Sarcomas often are removed by surgery, which is followed by radiation or chemotherapy. If the fusion gene turns out to be a viable drug target, Capecchi cautions, it could take a decade or longer before it's available to those with the disease.

CCs is an exremely aggressive cancer, with a five-year mortality rate estimated as high as 80 percent.

To make a mouse model of CCS, Capecchi and his colleagues had to create the ews-atf1 fusion gene in mice. For this they employed the technique he developed and in 2007 was awarded the Nobel Prize in physiology or medicine for: gene targeting.

They manipulated the process by which a gene found in every mouse cell, rosa26, receives the instructions that determine its function. Called transcription, this process, is initiated by a region of DNA, known as a promoter, on the same chromosome as rosa26. Capecchi and his team used a molecular agent to interrupt the transcription process and induce the promoter to instead make the fusion gene on command of the enzyme that activates it. To turn on the fusion gene, this enzyme, Cre, also must be activated, and to do that the researchers used tamoxifen—the same molecule in cancer drugs. To introduce Cre into cells, Capecchi used a small sequence of HIV as a vehicle for the enzyme to enter mouse cells that contained the fusion gene.

Although different cell types could give rise to this cancer, Capecchi identified mesenchymal stem cells, which can create a large number of tissue types, including the soft tissue where sarcomas form, as being especially good for producing CCS tumors.
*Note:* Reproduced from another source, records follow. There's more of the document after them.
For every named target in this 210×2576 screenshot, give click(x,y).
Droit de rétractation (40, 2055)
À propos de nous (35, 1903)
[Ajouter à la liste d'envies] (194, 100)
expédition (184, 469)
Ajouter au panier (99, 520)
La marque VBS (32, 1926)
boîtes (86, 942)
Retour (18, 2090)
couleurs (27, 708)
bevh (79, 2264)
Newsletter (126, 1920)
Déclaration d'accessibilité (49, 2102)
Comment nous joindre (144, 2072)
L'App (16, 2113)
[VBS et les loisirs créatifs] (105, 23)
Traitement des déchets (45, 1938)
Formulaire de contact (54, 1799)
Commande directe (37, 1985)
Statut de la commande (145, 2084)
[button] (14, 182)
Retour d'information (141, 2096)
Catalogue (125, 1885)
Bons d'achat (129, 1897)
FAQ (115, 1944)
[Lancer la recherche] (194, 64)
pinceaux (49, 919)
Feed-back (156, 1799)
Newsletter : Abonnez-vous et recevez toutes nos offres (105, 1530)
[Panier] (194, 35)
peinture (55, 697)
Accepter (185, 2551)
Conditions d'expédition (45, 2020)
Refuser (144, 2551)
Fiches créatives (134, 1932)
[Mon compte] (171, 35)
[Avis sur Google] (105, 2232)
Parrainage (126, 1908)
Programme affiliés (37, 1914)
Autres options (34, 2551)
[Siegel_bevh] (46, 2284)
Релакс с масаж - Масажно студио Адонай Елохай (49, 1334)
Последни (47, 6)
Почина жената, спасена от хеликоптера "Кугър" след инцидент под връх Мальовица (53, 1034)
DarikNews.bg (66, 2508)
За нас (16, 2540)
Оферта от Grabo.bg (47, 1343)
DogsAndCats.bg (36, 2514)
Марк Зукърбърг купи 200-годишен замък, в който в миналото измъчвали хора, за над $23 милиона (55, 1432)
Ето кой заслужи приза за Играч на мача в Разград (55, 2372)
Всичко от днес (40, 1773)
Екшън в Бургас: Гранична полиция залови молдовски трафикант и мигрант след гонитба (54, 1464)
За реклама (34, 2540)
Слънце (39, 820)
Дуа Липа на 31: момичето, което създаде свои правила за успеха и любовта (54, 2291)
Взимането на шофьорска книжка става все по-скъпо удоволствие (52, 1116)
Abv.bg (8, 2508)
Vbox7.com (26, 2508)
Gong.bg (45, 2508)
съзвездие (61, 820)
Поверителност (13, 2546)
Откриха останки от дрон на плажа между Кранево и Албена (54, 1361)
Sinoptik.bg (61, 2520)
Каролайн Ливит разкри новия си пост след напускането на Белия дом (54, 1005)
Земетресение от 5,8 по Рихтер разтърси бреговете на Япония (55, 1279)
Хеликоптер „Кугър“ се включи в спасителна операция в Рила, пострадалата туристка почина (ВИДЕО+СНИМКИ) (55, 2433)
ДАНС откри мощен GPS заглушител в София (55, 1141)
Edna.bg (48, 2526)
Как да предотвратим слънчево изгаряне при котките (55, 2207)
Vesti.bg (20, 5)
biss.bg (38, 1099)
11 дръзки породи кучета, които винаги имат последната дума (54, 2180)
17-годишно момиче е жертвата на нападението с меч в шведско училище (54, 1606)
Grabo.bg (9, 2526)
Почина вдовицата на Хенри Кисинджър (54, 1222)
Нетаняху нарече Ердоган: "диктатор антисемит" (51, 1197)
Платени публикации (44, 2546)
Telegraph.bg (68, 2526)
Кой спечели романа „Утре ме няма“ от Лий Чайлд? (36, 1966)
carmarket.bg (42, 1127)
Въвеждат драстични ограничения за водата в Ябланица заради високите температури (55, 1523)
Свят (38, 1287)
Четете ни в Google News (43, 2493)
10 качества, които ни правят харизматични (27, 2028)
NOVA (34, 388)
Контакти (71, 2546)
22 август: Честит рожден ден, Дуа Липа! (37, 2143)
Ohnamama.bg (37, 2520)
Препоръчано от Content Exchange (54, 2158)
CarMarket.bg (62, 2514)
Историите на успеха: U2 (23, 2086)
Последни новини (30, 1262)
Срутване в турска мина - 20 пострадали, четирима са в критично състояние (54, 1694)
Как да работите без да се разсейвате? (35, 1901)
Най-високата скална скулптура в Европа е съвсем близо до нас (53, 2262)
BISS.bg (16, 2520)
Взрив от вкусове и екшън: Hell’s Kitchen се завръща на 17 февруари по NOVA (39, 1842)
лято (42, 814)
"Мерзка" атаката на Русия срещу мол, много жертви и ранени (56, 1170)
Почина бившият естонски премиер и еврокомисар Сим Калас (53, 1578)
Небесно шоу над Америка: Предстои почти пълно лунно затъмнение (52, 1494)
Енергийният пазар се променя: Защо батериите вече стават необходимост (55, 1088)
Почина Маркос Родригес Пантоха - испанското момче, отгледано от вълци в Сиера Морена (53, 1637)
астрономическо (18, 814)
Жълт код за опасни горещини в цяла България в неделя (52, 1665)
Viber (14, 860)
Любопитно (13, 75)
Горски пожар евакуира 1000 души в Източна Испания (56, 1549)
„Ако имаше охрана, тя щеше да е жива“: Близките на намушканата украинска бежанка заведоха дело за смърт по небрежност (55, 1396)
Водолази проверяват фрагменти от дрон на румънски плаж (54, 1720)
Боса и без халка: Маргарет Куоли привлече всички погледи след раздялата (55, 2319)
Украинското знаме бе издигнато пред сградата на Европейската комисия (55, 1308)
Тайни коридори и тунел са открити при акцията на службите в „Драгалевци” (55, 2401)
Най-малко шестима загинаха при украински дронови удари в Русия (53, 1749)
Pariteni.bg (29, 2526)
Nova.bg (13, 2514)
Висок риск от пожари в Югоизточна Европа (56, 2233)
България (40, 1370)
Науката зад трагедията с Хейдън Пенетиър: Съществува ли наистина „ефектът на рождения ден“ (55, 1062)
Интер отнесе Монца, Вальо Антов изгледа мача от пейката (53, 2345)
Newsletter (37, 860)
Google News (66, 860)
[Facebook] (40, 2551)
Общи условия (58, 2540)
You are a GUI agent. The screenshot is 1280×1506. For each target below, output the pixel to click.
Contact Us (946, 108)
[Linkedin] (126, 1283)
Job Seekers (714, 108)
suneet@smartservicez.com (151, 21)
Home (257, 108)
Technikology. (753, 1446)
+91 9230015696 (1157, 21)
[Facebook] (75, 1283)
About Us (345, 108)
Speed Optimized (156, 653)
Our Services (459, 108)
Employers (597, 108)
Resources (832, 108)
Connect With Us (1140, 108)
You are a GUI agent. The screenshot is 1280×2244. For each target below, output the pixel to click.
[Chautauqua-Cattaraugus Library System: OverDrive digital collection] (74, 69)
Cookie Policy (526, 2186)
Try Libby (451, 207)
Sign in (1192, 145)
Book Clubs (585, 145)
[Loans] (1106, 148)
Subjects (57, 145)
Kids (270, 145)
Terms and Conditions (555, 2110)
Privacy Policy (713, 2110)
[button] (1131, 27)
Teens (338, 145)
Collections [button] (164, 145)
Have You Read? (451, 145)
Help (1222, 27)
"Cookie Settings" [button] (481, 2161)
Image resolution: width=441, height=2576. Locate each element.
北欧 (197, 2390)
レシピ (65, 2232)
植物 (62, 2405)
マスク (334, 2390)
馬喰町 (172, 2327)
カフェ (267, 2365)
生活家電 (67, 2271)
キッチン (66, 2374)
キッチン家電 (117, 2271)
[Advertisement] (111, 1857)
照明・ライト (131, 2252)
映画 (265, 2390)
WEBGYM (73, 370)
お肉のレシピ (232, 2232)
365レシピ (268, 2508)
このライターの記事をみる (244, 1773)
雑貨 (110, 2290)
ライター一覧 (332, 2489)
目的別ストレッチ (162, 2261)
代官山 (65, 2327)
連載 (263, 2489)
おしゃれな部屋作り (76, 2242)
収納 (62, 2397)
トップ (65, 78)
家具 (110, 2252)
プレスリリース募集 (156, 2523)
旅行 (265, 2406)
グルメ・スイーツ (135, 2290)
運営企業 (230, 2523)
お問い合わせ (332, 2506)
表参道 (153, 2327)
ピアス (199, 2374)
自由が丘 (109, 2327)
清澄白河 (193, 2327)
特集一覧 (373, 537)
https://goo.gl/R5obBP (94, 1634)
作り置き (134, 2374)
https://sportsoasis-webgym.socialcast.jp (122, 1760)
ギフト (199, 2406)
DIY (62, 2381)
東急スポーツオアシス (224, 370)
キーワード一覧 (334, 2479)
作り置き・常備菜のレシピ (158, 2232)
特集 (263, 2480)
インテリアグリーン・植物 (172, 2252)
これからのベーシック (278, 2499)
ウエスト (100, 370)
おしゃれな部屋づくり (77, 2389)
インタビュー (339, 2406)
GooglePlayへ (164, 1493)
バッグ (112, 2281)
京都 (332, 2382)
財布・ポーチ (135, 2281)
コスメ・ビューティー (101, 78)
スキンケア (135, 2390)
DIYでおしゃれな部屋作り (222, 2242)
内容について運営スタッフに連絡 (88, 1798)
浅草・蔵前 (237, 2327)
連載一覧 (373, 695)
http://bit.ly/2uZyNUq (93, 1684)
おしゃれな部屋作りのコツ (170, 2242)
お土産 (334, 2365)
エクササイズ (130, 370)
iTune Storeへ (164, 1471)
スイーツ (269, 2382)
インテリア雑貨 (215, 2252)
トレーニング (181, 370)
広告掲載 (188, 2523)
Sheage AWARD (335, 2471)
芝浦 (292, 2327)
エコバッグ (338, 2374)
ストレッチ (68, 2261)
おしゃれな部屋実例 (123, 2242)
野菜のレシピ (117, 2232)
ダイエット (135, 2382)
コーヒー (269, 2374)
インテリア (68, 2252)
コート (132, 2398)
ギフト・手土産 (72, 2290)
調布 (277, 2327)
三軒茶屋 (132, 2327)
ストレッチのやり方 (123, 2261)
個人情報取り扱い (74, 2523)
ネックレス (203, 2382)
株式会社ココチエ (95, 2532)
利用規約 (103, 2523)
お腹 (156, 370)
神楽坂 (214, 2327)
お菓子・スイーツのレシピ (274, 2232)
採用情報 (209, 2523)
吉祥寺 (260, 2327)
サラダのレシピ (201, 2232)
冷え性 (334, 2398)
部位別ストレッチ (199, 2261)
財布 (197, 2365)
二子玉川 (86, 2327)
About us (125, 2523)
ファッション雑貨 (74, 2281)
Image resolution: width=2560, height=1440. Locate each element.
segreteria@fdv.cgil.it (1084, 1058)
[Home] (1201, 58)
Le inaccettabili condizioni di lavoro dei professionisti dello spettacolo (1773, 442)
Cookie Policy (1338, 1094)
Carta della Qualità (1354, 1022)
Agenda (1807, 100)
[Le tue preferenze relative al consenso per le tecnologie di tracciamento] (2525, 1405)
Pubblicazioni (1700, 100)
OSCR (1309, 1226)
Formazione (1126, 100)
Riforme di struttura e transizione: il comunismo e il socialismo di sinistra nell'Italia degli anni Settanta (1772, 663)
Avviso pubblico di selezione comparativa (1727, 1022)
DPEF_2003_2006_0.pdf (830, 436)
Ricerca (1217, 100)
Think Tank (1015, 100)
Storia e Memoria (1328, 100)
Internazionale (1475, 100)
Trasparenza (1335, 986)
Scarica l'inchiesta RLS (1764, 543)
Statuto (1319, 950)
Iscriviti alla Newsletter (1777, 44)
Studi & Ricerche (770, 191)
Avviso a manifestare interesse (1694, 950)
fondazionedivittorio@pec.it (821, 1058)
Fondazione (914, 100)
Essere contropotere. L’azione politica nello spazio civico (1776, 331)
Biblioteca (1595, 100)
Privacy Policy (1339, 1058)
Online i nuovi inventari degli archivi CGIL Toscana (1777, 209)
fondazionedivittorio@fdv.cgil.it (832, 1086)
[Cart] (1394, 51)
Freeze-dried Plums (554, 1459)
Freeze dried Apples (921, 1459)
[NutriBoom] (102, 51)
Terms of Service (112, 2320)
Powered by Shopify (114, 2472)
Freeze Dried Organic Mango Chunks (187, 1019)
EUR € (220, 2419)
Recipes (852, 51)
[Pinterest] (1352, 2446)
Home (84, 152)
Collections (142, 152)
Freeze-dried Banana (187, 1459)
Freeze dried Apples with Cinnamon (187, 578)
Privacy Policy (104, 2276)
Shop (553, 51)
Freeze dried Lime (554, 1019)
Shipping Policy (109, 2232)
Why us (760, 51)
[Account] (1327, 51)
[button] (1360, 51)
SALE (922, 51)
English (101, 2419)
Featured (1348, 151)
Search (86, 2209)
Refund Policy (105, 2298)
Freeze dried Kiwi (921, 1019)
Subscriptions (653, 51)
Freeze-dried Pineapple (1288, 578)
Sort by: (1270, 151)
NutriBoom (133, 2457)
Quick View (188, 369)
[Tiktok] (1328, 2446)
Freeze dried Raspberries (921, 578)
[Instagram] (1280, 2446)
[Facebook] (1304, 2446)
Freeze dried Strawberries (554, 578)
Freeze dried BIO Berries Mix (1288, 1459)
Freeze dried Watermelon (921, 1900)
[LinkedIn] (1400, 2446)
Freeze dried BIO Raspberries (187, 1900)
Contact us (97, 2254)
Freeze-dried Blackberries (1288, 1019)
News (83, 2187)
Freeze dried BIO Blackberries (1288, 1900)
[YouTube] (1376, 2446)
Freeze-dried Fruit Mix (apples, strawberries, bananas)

To activate the fusion gene, Cre must be injected into a mouse after birth.

Along with opening new avenues to understand and potentially treat CCS, the new mouse model also can help researchers learn more about carcinomas, the more common forms of human cancer, Capecchi believes. Carcinomas occur in the tissue that forms the inner and outer surfaces of organs, glands, and body cavities. These types of cancers require multiple steps and take a long time to develop, making them more difficult to study.

"My feeling is that identifying the different steps that give rise to CCS tumors may be informative on how carcinomas develop." Capecchi says. "Sarcomas are genetically more stable than carcinomas, which makes it easier to identify the events leading to the cancer. Learning about CCS might shed light on carcinomas."

There are more than 20 types of sarcoma, each with a different fusion gene, according to Capecchi.

The first author on the study is Krystal M. Straessler, a graduate student in Capecchi's lab. The other authors are Kevin B. Jones, M.D., and Huifeng Jin, both of the University of Utah orthopedics department and Hunstman Cancer Institute Center for Children's Cancer; Hao Hu, University of Texas M.D. Anderson Cancer Center, Houston; Matt van de Rijn, Stanford University Medical Center, Palo Alto, Calif.